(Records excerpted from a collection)
----

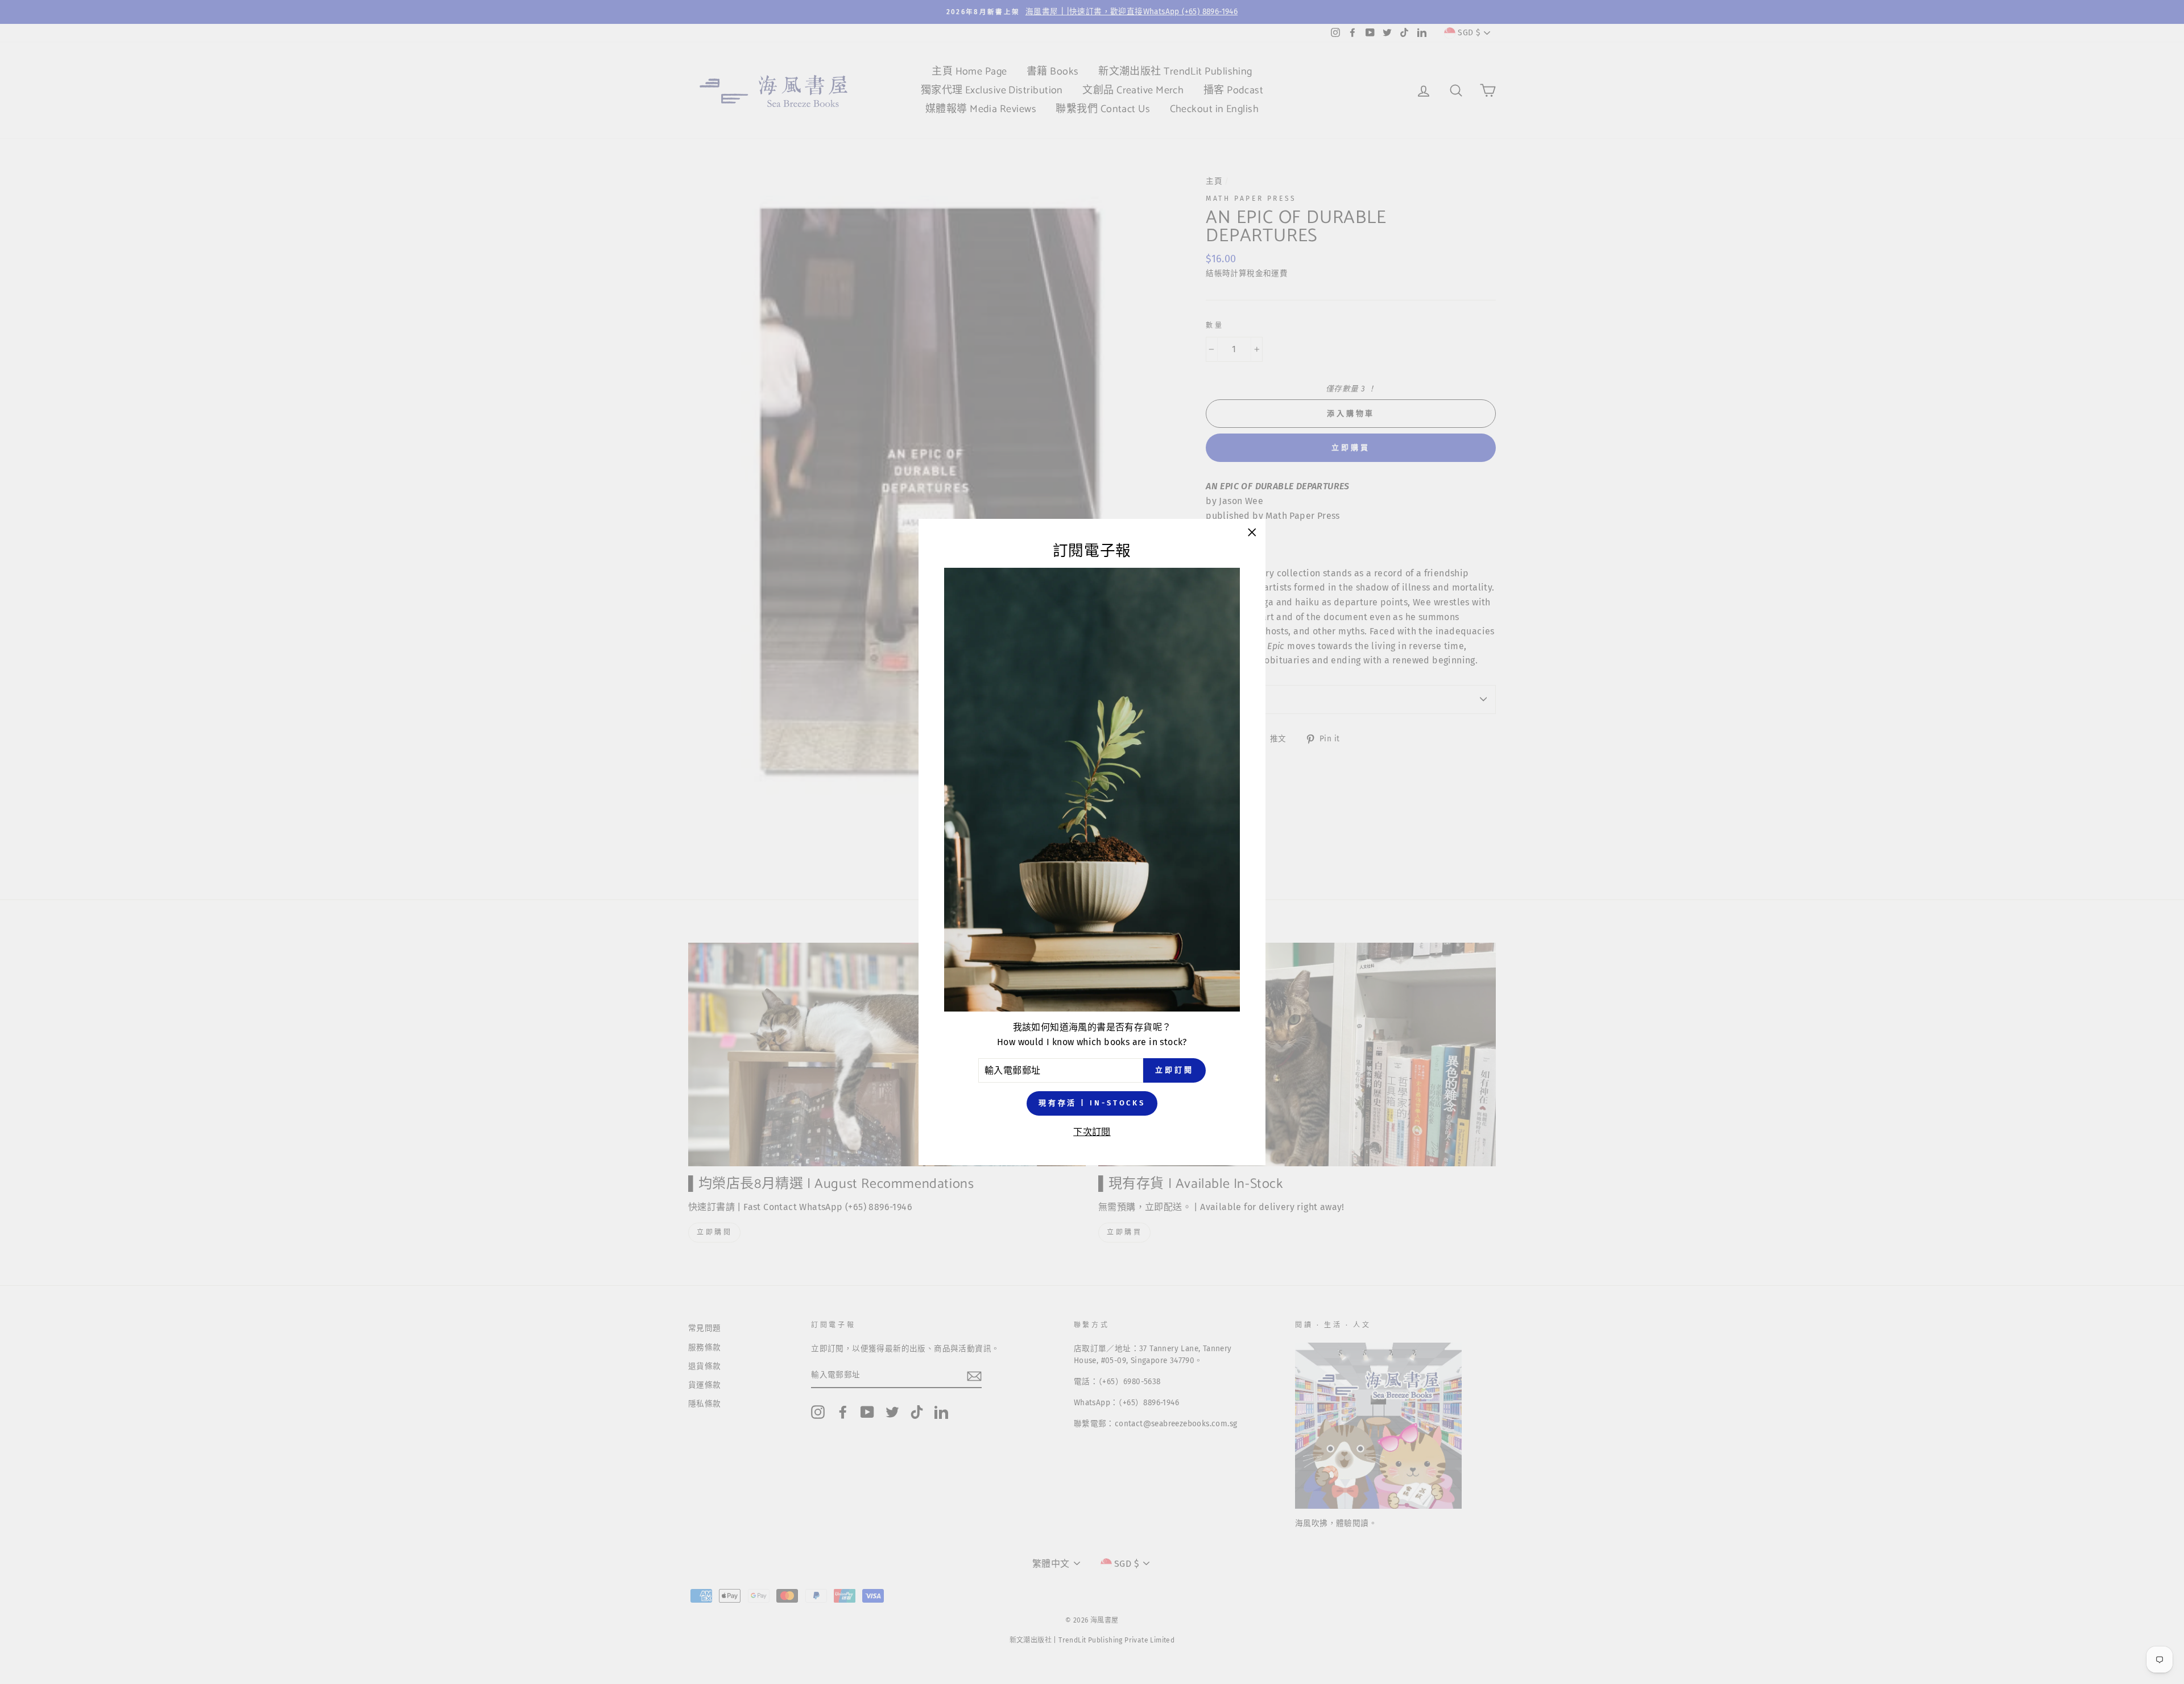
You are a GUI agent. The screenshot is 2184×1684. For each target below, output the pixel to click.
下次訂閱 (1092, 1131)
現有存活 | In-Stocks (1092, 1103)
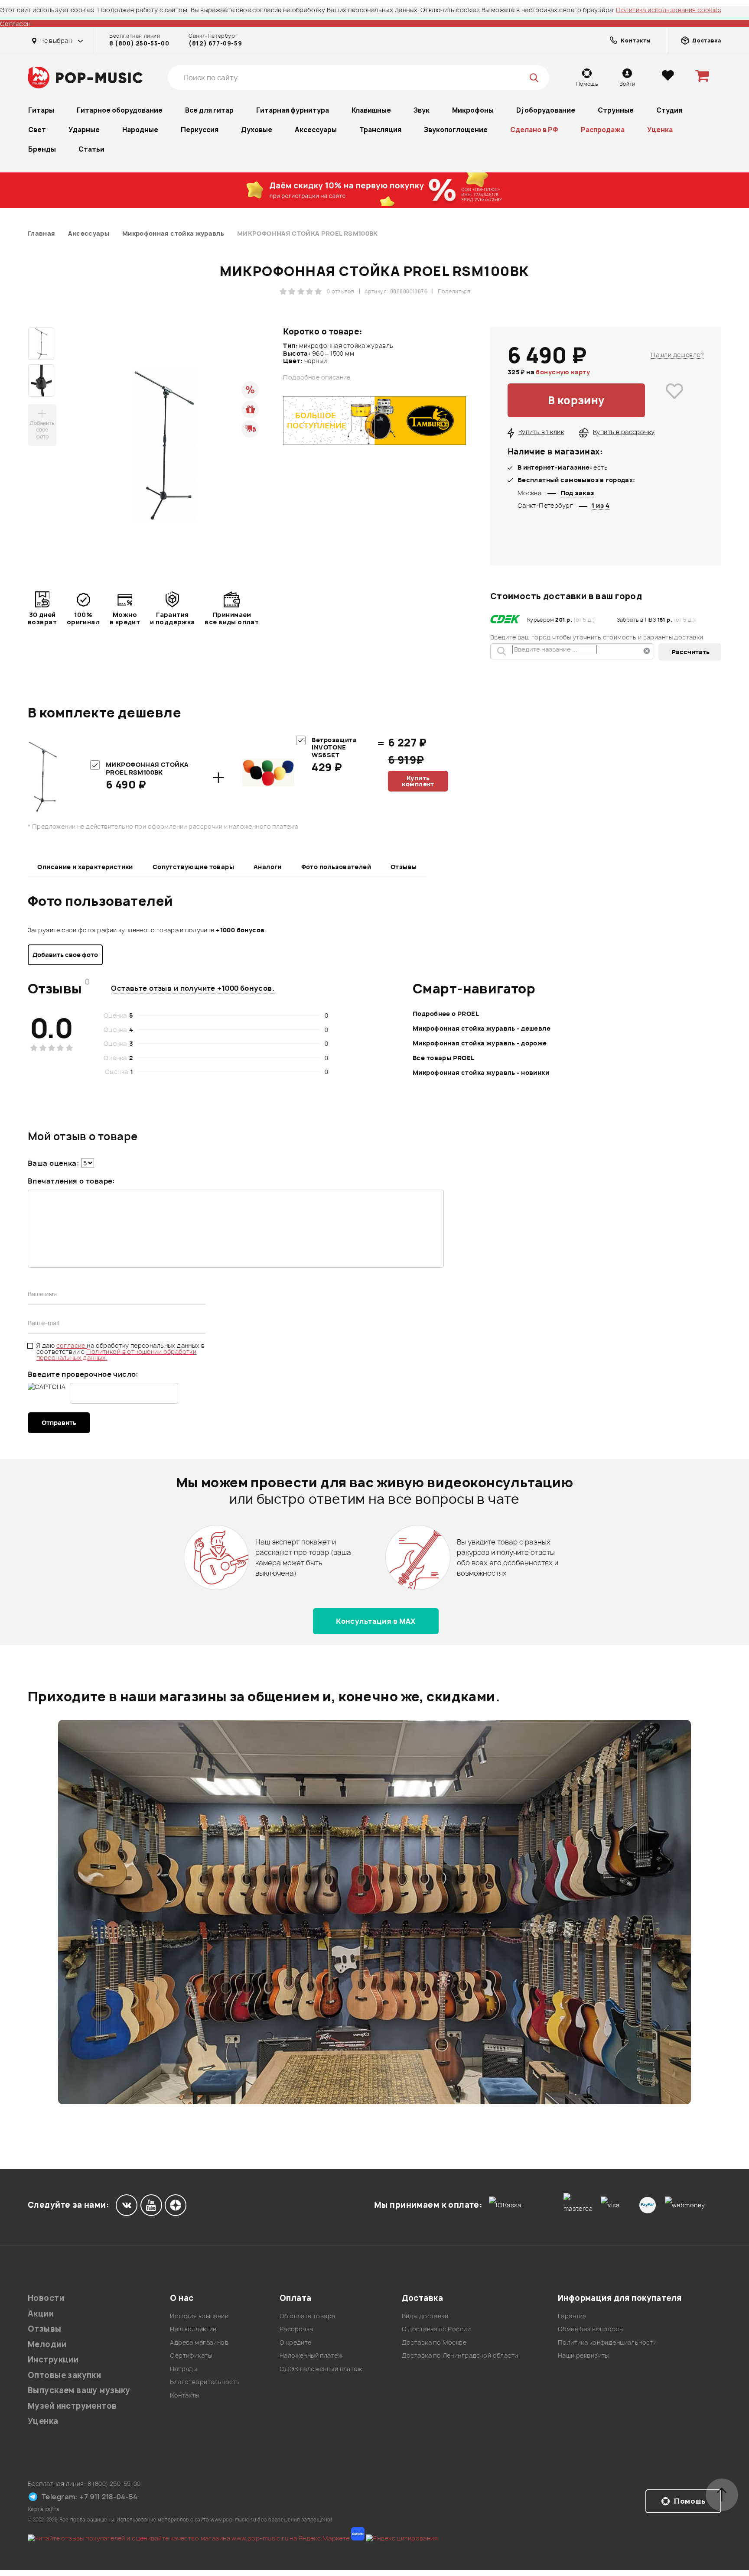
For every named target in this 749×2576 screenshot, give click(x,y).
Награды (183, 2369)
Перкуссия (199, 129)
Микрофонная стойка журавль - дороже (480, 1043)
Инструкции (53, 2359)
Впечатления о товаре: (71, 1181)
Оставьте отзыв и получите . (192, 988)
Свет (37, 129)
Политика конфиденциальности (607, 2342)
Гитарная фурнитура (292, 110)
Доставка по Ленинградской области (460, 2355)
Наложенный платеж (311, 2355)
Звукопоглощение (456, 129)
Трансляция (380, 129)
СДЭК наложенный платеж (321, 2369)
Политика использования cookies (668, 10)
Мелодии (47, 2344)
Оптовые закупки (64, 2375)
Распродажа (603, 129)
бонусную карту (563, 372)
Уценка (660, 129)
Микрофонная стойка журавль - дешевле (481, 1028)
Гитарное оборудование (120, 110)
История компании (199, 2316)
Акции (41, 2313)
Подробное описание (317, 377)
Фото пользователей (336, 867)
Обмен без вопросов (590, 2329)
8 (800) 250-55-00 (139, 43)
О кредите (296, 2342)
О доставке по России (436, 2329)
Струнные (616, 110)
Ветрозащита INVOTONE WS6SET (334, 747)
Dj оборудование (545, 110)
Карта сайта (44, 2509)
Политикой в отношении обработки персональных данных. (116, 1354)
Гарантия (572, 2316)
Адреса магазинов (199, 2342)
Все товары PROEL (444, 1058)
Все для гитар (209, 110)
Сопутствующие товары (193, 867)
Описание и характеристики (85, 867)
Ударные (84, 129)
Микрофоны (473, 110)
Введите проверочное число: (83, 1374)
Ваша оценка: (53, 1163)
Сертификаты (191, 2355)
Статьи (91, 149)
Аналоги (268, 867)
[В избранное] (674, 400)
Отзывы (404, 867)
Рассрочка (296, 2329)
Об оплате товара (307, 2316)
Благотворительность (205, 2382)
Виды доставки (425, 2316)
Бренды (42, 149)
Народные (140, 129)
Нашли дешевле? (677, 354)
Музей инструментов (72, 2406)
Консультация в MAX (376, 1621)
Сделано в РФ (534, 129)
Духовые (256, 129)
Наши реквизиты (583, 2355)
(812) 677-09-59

----

Look back at the entries above and repeat, unchanged, every line from the line holding "Инструкции (53, 2359)" through the line holding "Нашли дешевле? (677, 354)".

- **OUTPUT FOR THIS TASK**:
Инструкции (53, 2359)
Впечатления о товаре: (71, 1181)
Оставьте отзыв и получите . (192, 988)
Свет (37, 129)
Политика конфиденциальности (607, 2342)
Гитарная фурнитура (292, 110)
Доставка по Ленинградской области (460, 2355)
Наложенный платеж (311, 2355)
Звукопоглощение (456, 129)
Трансляция (380, 129)
СДЭК наложенный платеж (321, 2369)
Политика использования cookies (668, 10)
Мелодии (47, 2344)
Оптовые закупки (64, 2375)
Распродажа (603, 129)
бонусную карту (563, 372)
Уценка (660, 129)
Микрофонная стойка журавль - дешевле (481, 1028)
Гитарное оборудование (120, 110)
История компании (199, 2316)
Акции (41, 2313)
Подробное описание (317, 377)
Фото пользователей (336, 867)
Обмен без вопросов (590, 2329)
8 (800) 250-55-00 (139, 43)
О кредите (296, 2342)
О доставке по России (436, 2329)
Струнные (616, 110)
Ветрозащита INVOTONE WS6SET (334, 747)
Dj оборудование (545, 110)
Карта сайта (44, 2509)
Политикой в отношении обработки персональных данных. (116, 1354)
Гарантия (572, 2316)
Адреса магазинов (199, 2342)
Все товары PROEL (444, 1058)
Все для гитар (209, 110)
Сопутствующие товары (193, 867)
Описание и характеристики (85, 867)
Ударные (84, 129)
Микрофоны (473, 110)
Введите проверочное число: (83, 1374)
Ваша оценка: (53, 1163)
Сертификаты (191, 2355)
Статьи (91, 149)
Аналоги (268, 867)
[В избранное] (674, 400)
Отзывы (404, 867)
Рассрочка (296, 2329)
Об оплате товара (307, 2316)
Благотворительность (205, 2382)
Виды доставки (425, 2316)
Бренды (42, 149)
Народные (140, 129)
Нашли дешевле? (677, 354)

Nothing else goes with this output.